À l'opposé de l'île, non loin de Makrys Gialos dans la région de Pefki, les 10 maisons de pierre qui composent le mini-village d'Aspros Potamos ont près de 300 ans ! Elles auraient été abandonnées à cause des raids incessants des pirates dans la région. Acheté puis restauré par une ancienne journaliste la maison d'hôtes est aujourd'hui gérée par sa fille, Myrto Botzaris. Niché dans une vallée couverte de pins, d'oliviers et de citronniers, Aspros Potamos se fond dans son environnement et est autonome en énergie. Quelques panneaux solaires chauffent l'eau, l'éclairage se fait principalement à la lampe à huile ou à la bougie, et les matériaux simples et bruts habillent les intérieurs. La déconnexion est totale.
Des vacances à la ferme
Séjourner à la ferme, ou simplement la visiter, est une autre façon de découvrir la Crète rurale et agricole. Loin des sentiers battus, trois adresses appréciées des familles offrent la possibilité d'approcher la richesse du terroir. Methodi Kindelis est une belle demeure patricienne construite au XVIIe siècle non loin de La Canée par les Vénitiens. Transformée en ferme par les Ottomans, elle est toujours exploitée par ses propriétaires qui y ont également ouvert une maison d'hôtes dans l'ancien pressoir à huile. Cueillette, fabrication de pain, dégustation de vin et visite du vignobles, comme celui de Manousakis, font partie de la liste des réjouissances. Grâce au microclimat propre à la région, la ferme produit des fruits et légumes bio que les hôtes peuvent récolter dans une serre pour les argumes, mais aussi dans un jardin aromatique où les espèces tropicales sont acclimatées, les fraises sont ramassées au champ et les légumes dans un potager luxuriant. La production qui n'est pas dégustée sur place est vendue à des coopératives agricoles locales.
Plus à l'est, dans la région de Réthymnon, Vassilis Petrodaskalakis cultive avec science et passion un immense jardin de 10 ha. Il y a 15 ans, pour partager cette vocation, il créé Dalabelos : un restaurant et une maison d'hôtes. Ses produits, ultrafrais et goûteux, composent un menu qui varie au gré des saisons et des récoltes. Manger dans son restaurant est la garantie d'un bonheur simple : déguster une salade aux mille-et-un parfums et (re)découvrir le goût délicieux d’une tomate parfumée à la marjolaine. Vassilis emmène régulièrement ses hôtes dans le jardin, il est intarrissable et la simple balade devient rapidement une leçon de choses passionnante. Le samedi, il se produit en concert et joue de différents instruments traditionnels, dont du tabouras, une sorte de mandoline a trois doubles cordes qu'il affectionne particulièrement. Assister à ce concert est un privilège et une expérience unique. Les sonorités et les rythmes parlent de cette Crète que l'on apprend à découvrir chaque jour un peu plus.

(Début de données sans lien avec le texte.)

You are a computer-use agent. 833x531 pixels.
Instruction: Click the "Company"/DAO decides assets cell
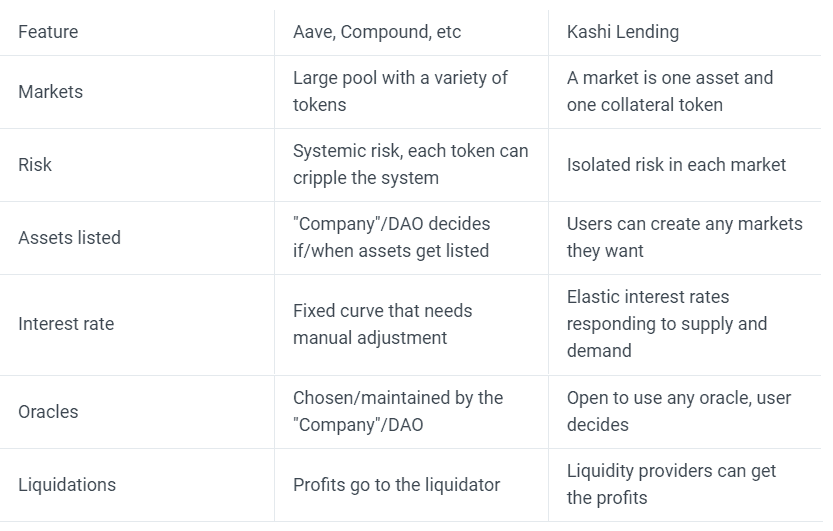point(392,237)
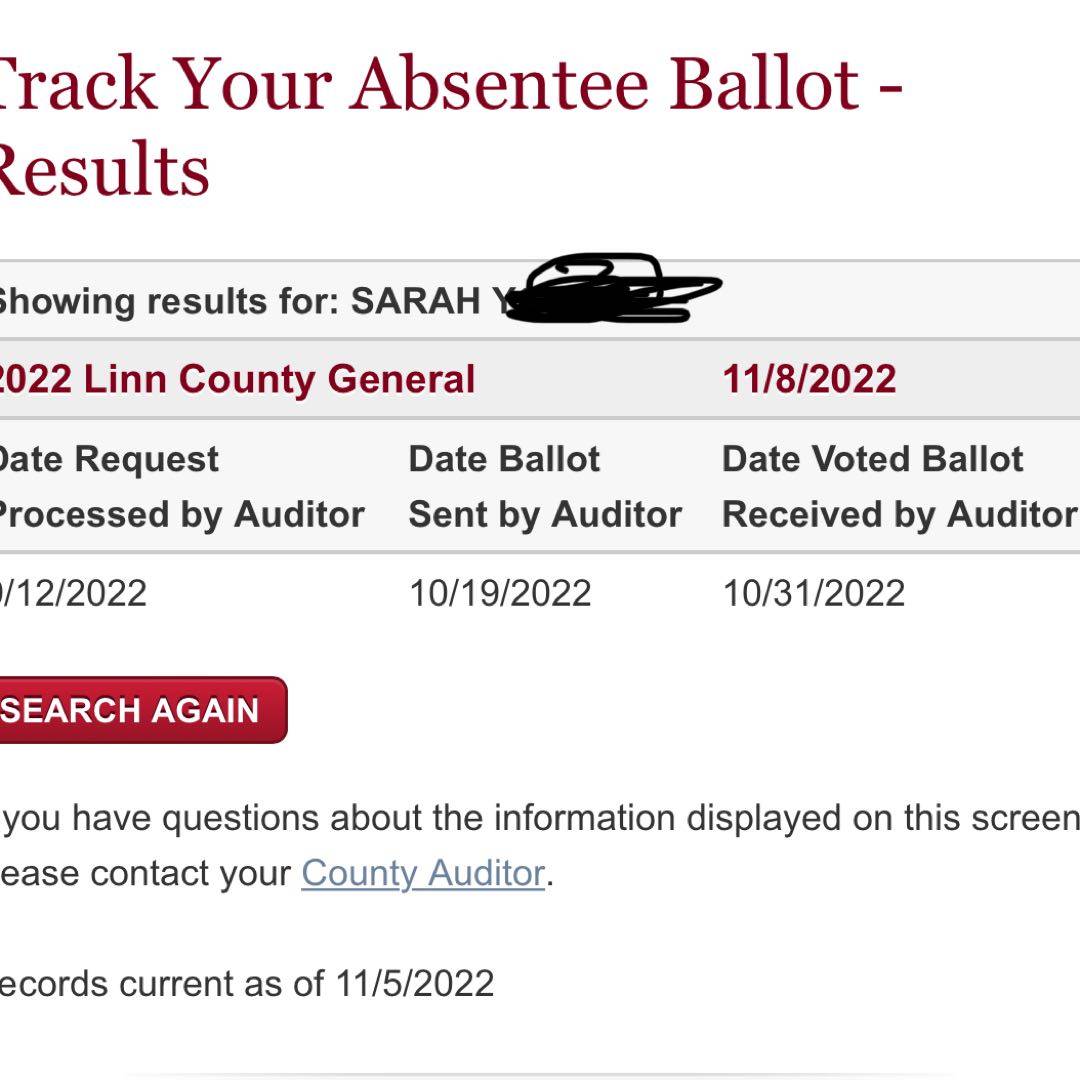Tap the gray bar at the bottom edge

coord(540,1076)
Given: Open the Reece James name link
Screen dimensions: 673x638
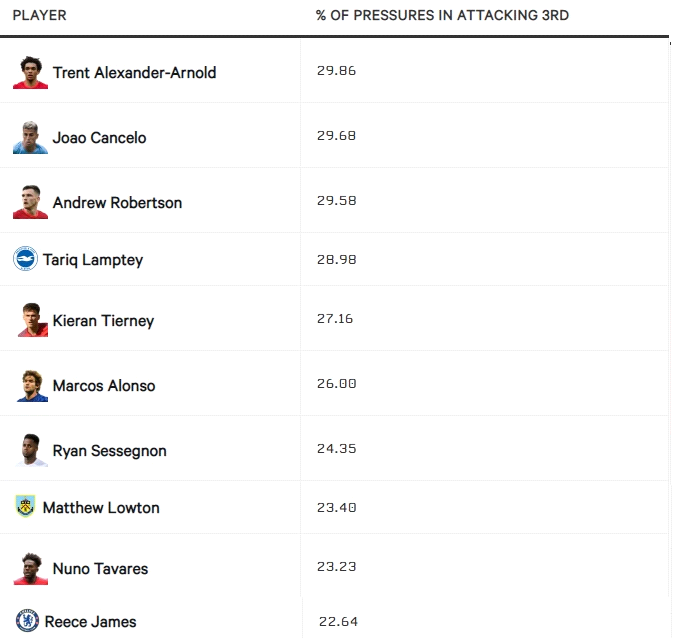Looking at the screenshot, I should pos(89,622).
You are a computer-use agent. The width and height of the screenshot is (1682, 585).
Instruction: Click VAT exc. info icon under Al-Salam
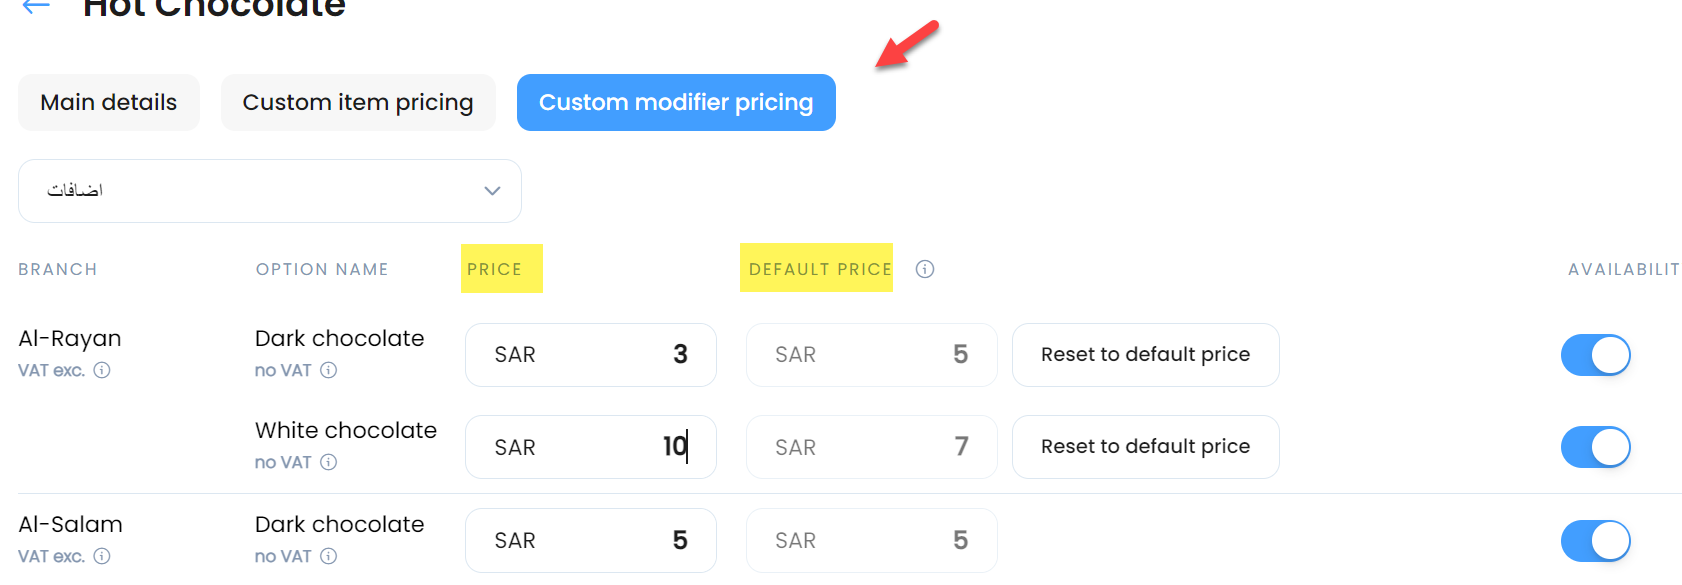(x=102, y=556)
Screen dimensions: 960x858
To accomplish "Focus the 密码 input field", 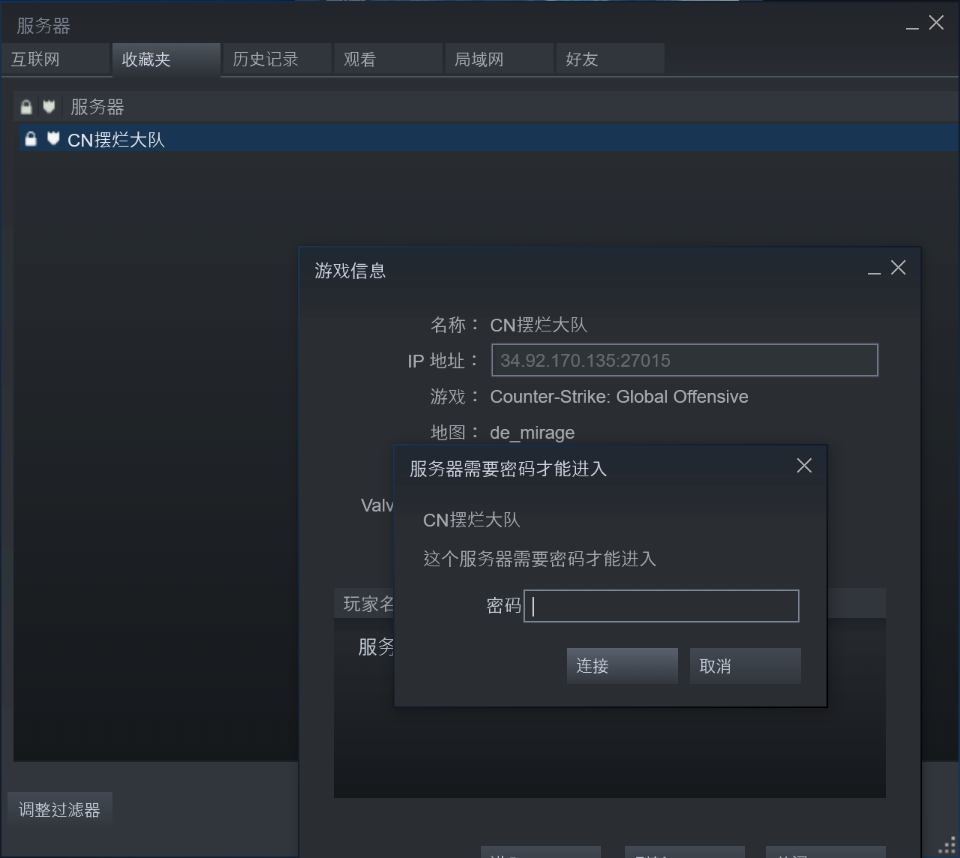I will tap(662, 606).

Sur les hauteurs d’Héraklion, Peskesi est une vaste ferme. Créée en 1993, elle accueille les visiteurs le temps d'une journée à la ferme. Les possibilités sont multiples, cueillir des fruits, des légumes ou des herbes endémiques, déguster de l’huile d’olive ou des vins locaux, mais aussi ramasser des escargots, ou encore visiter le poulailler. Les produits de la ferme seront cuisinés ensemble et dégustés sur l'agréable terrasse ombragée. La ferme alimente aussi en produits frais le restaurant gastronomique éponyme qui se trouve à Héraklion. On s’y régale de recettes millénaires et chaque jour, on peut y découvrir une nouvelle recette d’escargots, une spécialité crétoise.
Des resorts nouvelle génération
La valorisation du terroir, qui resta longtemps l'apanage des petites structures de l'intérieur des terres, intéresse dorénavant tous les acteurs du tourisme et notamment une nouvelle génération de d'hôtels resorts. Soucieux de renouveler leur offre, mais aussi de proposer une expérience de l’île plus ancrée dans le territoire, ils repensent et amendent leurs pratiques.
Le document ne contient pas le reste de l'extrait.